How does aMMP-8 get into the saliva?
aMMP-8 is one of the most important interstitial collagenases in the context of periodontal tissue destruction. In patients with periodontal disease, aMMP-8 is present in elevated concentrations not only in the gingival tissue but also in the sulcular fluid. This constantly seeps out as a filtrate of the serum at the neck of the tooth between the tooth and gum and passes gradually into the saliva. As a result, aMMP-8 can be detected diagnostically in the GCF/PISF (gingival crevicular fluid/peri-implant sulcular fluid) using the PerioSafe test systems.

Why is aMMP-8 measured?
aMMP-8 is the main enzyme involved in tissue destruction in periodontitis. In its active form, it breaks down fibrillary collagen structures, and is also associated with destruction of the alveolar bone. Currently, the release of aMMP-8 offers the only indication of whether collagen is being broken down in the tissue or whether it is stable at the time of measurement. That makes aMMP-8 and objective diagnostic marker for the detecting the point in time when the breakdown of periodontal tissue begins, as well as a marker for peri-implant tissue destruction.

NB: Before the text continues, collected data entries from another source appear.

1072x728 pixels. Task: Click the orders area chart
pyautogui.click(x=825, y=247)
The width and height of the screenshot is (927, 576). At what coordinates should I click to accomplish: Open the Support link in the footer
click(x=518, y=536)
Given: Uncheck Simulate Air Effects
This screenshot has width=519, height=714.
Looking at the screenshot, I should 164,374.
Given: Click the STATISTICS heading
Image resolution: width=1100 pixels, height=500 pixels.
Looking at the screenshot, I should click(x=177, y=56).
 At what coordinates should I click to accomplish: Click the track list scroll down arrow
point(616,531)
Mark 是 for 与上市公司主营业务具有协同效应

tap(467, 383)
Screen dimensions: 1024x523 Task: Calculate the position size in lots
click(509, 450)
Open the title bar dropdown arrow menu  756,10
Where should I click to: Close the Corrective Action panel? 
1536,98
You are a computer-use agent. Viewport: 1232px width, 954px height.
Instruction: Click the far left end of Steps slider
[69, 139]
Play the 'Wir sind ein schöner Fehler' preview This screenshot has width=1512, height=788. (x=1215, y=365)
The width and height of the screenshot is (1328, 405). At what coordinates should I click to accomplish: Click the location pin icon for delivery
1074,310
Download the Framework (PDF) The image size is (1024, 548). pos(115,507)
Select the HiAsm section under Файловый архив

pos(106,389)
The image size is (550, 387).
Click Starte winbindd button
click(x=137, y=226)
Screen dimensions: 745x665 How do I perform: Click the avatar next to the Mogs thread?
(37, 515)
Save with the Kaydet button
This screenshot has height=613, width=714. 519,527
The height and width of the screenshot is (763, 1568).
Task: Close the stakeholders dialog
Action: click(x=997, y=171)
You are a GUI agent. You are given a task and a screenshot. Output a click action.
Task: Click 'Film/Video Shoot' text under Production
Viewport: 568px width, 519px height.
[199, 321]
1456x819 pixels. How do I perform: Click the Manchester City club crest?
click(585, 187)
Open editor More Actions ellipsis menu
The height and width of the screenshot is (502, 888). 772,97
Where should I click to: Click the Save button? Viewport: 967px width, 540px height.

PerioSafe can help uncover previously undetected periodontal inflammation, in particular in patients in certain risk groups. As a result, prophylactic measures can be taken at an early stage, ideally before symptoms occur.

What information can the PerioSafe/ImplantSafe aMMP-8 test provide?
aMMP-8 is a marker for tissue destruction rather than for inflammation, i.e. it is a biomarker for acute and acutely progressive tissue destruction, which could only be detected weeks or months later by probing or taking an x-ray. In this way, the aMMP-8 test closes the gap that previously existed between conventional diagnostic methods such as probing, blood on probing (BoP), x-ray, or bacterial testing.

With the PerioSafe aMMP-8 test, the dynamic process of active periodontal degeneration can be analyzed in the saliva, around an individual tooth, or as a pool sample, depending on the requirements of each individual situation, and its future development can be predicted. In juvenile patients, the aMMP-8 saliva test also indicates a possible genetic predisposition to active periodontal degeneration.

An elevated level of active MMP-8 (> 20 ng/ml in the saliva, gingival crevicular fluid (GCF) or peri-implant sulcular fluid (PISF)) results in the progression of active periodontal degeneration. The likelihood of this gingivitis or peri-implant mucositis becoming or being correlated with periodontitis or peri-implantitis is 80 to 90%.

A negative test result, in conjunction teeth that present as clinically normal, indicates that no risk or only a slight risk of periodontal inflammation with tissue breakdown is present. Therefore, a negative test result following periodontal treatment means that the therapeutic measures taken were successful.

Evidence-Based Science

How Do Professional Associations Rate the aMMP-8 Test?

The German Society of Periodontology (DG PARO) and the German Society of Dentistry and Oral Medicine (DGZMK) rated the aMMP-8 test in a joint “scientific statement” (Meisel & Eickholz 2015). They stated that the test for MMP-8 stands out as the frontrunner for diagnosing periodontitis, ahead of all other possible tests for the inflammation-related expression of matrix metalloproteinases.

The authors of the statement, Eickholz and Meisel, cite progression monitoring as a possible are of application for the aMMP-8 test. They point out that the success of treatments such as tartar removal and scaling and root planing (SRP) can be monitored by measuring MMP-8 to distinguish treatment responders from non-responders. In addition, the two societies emphasize that the ease with which this test can be conducted is particularly impressive. The authors propose that one beneficial application of the test would be to use it in situations where a dentist is not available. As examples, they mention medical clinics specializing in systemic diseases that demonstrate clear associations with periodontitis, such as diabetes or obesity.